For e.g. (in France) my parents' place has a right of access over a 2m section of road belonging to the neighbours. In retaliation for a perceived slight they put up a gate which now makes it harder to enter (ironically leaving cars running outside their house for longer).
If my folks had put in a proper wall and decent gate before hand, it wouldn't prevent the neighbours from doing the same thing, but it would have been much harder politically to put a gate in front of their gate.
I'd also question why, in what looks like a straight forward scenario there you wouldn't ask the people with the access root to sell it before purchase.
Rights and easements are a common part of land registry titles.
In our Mews we have both rights over land not owned by us, in order to get into the mews in the first place, and we have easements which mean we have to grant access to the other garage and house owners/renters so they can access their properties.
It's not that straightforward sometimes, and a good solicitor can uncover some fun stuff.
We own the mews on a separate title and formed a company to do so in order that we could grant rights and parts of the property from the mews to our house title, to make any future sale easier.
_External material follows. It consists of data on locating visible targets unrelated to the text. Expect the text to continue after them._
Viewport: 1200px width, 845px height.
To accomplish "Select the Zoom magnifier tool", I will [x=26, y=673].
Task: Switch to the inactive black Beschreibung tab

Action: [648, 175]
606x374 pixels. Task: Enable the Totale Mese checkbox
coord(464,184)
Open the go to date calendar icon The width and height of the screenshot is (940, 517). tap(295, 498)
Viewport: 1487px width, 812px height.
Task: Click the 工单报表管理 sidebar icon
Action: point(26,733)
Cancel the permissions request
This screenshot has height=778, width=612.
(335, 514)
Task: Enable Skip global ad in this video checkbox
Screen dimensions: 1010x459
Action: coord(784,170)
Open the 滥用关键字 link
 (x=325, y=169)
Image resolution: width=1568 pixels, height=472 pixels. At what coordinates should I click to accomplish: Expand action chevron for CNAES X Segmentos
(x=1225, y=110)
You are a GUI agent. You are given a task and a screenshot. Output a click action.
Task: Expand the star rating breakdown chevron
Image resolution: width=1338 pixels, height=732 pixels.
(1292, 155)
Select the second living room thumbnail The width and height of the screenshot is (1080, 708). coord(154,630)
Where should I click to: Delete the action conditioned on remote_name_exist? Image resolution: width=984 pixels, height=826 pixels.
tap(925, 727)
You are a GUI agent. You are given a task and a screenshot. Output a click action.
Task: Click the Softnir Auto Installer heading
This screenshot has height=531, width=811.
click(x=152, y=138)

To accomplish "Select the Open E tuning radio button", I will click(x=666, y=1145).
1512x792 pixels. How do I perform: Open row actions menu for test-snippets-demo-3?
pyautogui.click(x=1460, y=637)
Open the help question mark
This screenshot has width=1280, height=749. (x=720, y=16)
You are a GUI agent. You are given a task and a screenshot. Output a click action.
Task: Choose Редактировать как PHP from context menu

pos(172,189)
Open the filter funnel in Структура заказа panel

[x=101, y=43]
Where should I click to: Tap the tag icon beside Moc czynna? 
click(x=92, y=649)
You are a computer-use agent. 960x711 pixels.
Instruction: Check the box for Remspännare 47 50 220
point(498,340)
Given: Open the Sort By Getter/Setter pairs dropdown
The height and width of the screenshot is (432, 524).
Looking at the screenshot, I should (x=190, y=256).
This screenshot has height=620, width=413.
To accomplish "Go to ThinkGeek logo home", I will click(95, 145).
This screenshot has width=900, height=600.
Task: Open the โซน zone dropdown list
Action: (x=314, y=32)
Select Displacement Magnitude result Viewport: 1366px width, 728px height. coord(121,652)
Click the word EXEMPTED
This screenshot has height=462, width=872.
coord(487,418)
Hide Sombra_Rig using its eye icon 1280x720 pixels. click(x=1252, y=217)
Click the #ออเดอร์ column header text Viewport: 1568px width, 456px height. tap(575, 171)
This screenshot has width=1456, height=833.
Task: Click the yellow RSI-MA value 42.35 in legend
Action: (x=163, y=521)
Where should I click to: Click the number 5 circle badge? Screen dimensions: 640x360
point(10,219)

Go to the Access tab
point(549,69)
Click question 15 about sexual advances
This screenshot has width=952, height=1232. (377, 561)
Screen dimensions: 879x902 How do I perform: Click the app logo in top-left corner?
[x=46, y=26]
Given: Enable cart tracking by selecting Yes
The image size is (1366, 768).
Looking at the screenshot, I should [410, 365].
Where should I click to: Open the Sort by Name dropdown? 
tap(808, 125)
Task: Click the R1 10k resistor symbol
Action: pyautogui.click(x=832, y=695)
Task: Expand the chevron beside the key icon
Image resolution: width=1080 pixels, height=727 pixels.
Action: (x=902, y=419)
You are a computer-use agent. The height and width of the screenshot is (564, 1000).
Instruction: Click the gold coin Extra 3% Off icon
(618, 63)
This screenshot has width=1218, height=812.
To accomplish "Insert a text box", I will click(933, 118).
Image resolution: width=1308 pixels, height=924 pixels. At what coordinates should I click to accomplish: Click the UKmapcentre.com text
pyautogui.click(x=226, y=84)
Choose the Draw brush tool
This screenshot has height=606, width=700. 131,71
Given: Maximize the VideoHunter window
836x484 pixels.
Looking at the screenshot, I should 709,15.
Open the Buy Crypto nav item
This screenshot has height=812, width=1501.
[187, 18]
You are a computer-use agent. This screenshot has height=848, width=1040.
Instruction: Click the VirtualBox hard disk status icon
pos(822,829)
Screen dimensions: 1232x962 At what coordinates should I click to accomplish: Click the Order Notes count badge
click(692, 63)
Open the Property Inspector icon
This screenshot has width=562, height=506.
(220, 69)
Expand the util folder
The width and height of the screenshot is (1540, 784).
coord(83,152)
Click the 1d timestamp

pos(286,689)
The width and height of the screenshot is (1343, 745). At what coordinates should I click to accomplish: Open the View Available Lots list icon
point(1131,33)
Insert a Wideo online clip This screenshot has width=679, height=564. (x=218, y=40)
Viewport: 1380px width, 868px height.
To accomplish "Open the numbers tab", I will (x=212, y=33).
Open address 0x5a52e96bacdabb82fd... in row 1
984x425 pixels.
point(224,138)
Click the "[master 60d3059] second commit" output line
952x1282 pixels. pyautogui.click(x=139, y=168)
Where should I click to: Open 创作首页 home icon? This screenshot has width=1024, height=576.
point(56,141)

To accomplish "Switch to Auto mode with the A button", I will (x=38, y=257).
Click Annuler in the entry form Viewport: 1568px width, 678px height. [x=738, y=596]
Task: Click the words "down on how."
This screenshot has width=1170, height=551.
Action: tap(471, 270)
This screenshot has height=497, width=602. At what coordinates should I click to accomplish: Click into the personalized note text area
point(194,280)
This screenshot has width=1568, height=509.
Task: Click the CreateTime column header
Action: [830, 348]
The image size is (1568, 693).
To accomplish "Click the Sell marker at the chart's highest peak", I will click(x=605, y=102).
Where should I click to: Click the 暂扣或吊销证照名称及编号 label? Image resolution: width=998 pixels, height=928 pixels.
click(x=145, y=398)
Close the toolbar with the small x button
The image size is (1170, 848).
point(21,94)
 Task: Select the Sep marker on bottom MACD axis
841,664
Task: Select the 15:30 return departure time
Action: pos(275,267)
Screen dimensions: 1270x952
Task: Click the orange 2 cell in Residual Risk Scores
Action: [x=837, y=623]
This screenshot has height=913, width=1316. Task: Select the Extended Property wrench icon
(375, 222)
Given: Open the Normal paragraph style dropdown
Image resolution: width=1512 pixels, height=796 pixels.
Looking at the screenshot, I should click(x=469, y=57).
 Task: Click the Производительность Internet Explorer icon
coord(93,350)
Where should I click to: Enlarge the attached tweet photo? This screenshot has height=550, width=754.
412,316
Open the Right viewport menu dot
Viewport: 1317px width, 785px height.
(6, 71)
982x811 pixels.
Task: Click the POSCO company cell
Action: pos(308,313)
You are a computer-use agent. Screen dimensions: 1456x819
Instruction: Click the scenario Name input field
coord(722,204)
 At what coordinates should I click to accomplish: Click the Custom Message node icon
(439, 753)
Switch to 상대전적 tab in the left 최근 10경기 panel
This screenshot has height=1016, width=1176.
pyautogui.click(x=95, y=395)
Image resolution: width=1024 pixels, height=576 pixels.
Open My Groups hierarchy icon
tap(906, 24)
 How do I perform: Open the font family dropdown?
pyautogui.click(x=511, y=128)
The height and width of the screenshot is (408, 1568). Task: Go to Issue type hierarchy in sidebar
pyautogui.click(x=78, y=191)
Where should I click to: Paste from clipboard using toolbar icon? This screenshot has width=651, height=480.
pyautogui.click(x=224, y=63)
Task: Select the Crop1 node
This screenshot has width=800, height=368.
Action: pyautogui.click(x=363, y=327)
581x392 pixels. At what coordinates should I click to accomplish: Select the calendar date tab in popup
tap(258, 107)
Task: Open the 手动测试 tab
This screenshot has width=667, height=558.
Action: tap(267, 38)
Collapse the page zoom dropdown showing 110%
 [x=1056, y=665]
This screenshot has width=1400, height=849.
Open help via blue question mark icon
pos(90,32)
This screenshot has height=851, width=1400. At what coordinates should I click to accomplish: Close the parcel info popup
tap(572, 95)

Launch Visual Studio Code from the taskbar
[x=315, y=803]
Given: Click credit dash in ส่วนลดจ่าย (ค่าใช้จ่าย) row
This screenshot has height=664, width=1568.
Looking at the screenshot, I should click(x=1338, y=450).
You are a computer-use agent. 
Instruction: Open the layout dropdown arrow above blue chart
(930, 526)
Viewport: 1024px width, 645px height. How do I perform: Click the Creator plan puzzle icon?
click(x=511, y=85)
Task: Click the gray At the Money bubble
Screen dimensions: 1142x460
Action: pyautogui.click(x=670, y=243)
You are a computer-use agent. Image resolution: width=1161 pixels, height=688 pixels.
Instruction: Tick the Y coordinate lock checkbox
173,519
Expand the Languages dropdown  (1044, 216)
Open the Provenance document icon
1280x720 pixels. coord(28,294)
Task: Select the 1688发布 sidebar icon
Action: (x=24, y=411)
It turned out that some of those rights and easements were not written correctly and should have failed to pass down to subsequent owners, only nobody noticed. It also transpired that we had no legal right of access from our courtyard to a private road next to it, despite a gate having been there since the 1850s. A cheap indemnity policy was all that was required to secure that right in perpetuity, though I am not sure what it does if we need to claim.
All this stemmed from a huge property with many houses and stables being split up over many years into separate titles. Old houses can be fun.